(Beginning of Exercise materials)
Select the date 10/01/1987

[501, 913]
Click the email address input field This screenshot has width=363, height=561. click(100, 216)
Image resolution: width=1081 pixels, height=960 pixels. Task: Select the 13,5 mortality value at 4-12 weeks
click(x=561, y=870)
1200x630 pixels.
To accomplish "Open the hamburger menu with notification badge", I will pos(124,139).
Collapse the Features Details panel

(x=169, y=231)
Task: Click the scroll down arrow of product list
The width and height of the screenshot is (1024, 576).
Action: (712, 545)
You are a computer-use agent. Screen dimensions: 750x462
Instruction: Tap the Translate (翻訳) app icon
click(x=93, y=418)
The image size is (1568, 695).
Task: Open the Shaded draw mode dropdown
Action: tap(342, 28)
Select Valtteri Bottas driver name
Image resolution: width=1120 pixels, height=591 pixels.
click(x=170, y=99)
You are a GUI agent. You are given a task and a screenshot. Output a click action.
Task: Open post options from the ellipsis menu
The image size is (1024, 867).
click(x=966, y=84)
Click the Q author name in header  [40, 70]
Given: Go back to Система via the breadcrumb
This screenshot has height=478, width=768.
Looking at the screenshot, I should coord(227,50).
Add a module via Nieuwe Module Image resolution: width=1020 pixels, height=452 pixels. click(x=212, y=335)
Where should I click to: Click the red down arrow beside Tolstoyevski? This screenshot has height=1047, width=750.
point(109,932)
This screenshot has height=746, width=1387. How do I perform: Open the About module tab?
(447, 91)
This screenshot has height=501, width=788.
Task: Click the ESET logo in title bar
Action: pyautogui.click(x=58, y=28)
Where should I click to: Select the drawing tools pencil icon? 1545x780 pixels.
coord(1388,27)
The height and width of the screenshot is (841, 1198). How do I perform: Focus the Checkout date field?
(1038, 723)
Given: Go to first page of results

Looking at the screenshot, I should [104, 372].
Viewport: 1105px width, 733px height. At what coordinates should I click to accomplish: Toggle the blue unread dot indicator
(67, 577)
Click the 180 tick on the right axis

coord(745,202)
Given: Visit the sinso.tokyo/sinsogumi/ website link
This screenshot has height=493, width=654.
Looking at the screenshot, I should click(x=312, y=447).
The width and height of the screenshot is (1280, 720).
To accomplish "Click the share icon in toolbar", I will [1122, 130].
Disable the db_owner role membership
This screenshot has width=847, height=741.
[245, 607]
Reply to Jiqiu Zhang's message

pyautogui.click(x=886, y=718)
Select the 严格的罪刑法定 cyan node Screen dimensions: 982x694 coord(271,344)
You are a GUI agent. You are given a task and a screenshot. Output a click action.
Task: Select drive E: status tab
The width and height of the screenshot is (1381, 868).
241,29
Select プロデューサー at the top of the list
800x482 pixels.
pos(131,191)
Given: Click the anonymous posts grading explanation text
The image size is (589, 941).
(End of Exercise materials)
▸ What you need to do: The listing above has to be written out again in full, exactly as shown.

▸ Answer space:
Select the date 10/01/1987

[501, 913]
Click the email address input field This screenshot has width=363, height=561. click(100, 216)
Image resolution: width=1081 pixels, height=960 pixels. Task: Select the 13,5 mortality value at 4-12 weeks
click(x=561, y=870)
1200x630 pixels.
To accomplish "Open the hamburger menu with notification badge", I will pos(124,139).
Collapse the Features Details panel

(x=169, y=231)
Task: Click the scroll down arrow of product list
The width and height of the screenshot is (1024, 576).
Action: (712, 545)
You are a computer-use agent. Screen dimensions: 750x462
Instruction: Tap the Translate (翻訳) app icon
click(x=93, y=418)
The image size is (1568, 695).
Task: Open the Shaded draw mode dropdown
Action: tap(342, 28)
Select Valtteri Bottas driver name
Image resolution: width=1120 pixels, height=591 pixels.
click(x=170, y=99)
You are a GUI agent. You are given a task and a screenshot. Output a click action.
Task: Open post options from the ellipsis menu
The image size is (1024, 867).
click(x=966, y=84)
Click the Q author name in header  [40, 70]
Given: Go back to Система via the breadcrumb
This screenshot has height=478, width=768.
Looking at the screenshot, I should coord(227,50).
Add a module via Nieuwe Module Image resolution: width=1020 pixels, height=452 pixels. click(x=212, y=335)
Where should I click to: Click the red down arrow beside Tolstoyevski? This screenshot has height=1047, width=750.
point(109,932)
This screenshot has height=746, width=1387. How do I perform: Open the About module tab?
(447, 91)
This screenshot has height=501, width=788.
Task: Click the ESET logo in title bar
Action: pyautogui.click(x=58, y=28)
Where should I click to: Select the drawing tools pencil icon? 1545x780 pixels.
coord(1388,27)
The height and width of the screenshot is (841, 1198). How do I perform: Focus the Checkout date field?
(1038, 723)
Given: Go to first page of results

Looking at the screenshot, I should [104, 372].
Viewport: 1105px width, 733px height. At what coordinates should I click to accomplish: Toggle the blue unread dot indicator
(67, 577)
Click the 180 tick on the right axis

coord(745,202)
Given: Visit the sinso.tokyo/sinsogumi/ website link
This screenshot has height=493, width=654.
Looking at the screenshot, I should click(x=312, y=447).
The width and height of the screenshot is (1280, 720).
To accomplish "Click the share icon in toolbar", I will [1122, 130].
Disable the db_owner role membership
This screenshot has width=847, height=741.
[245, 607]
Reply to Jiqiu Zhang's message

pyautogui.click(x=886, y=718)
Select the 严格的罪刑法定 cyan node Screen dimensions: 982x694 coord(271,344)
You are a GUI agent. You are given a task and a screenshot. Output a click action.
Task: Select drive E: status tab
The width and height of the screenshot is (1381, 868).
241,29
Select プロデューサー at the top of the list
800x482 pixels.
pos(131,191)
Given: Click the anonymous posts grading explanation text
The image size is (589, 941).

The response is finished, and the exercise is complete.